======== Records to process ========

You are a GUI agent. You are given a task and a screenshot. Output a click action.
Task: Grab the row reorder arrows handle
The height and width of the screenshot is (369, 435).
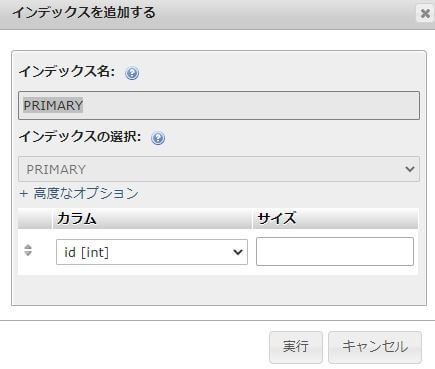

========
======== Records to process ========

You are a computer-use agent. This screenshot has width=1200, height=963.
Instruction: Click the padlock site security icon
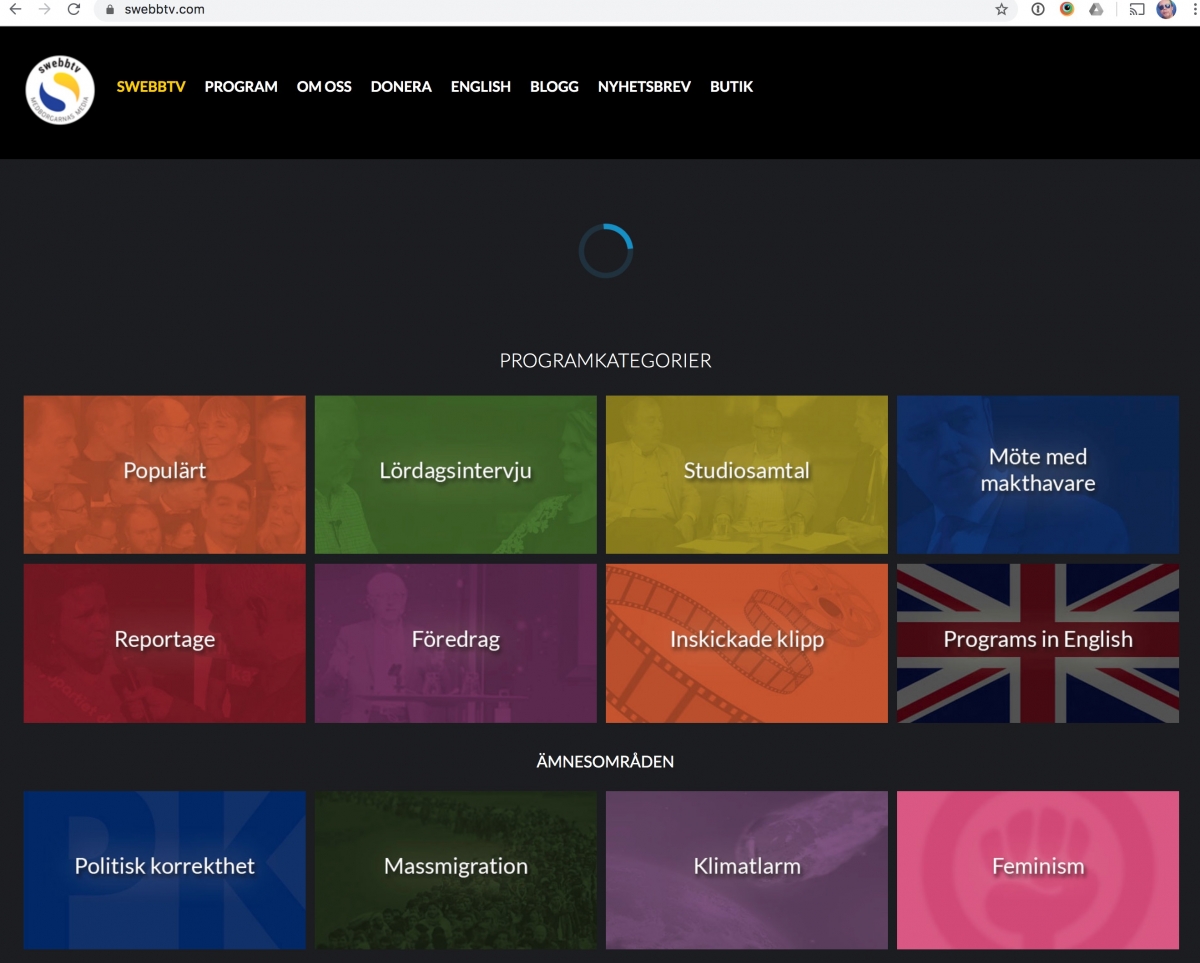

========

> Description of the task: Starting with the line above that holds "You are a GUI" and stopping with the line that holds "The height and", reproduce each line exactly, omitting all other lines.

> Response area:
You are a GUI agent. You are given a task and a screenshot. Output a click action.
Task: Grab the row reorder arrows handle
The height and width of the screenshot is (369, 435).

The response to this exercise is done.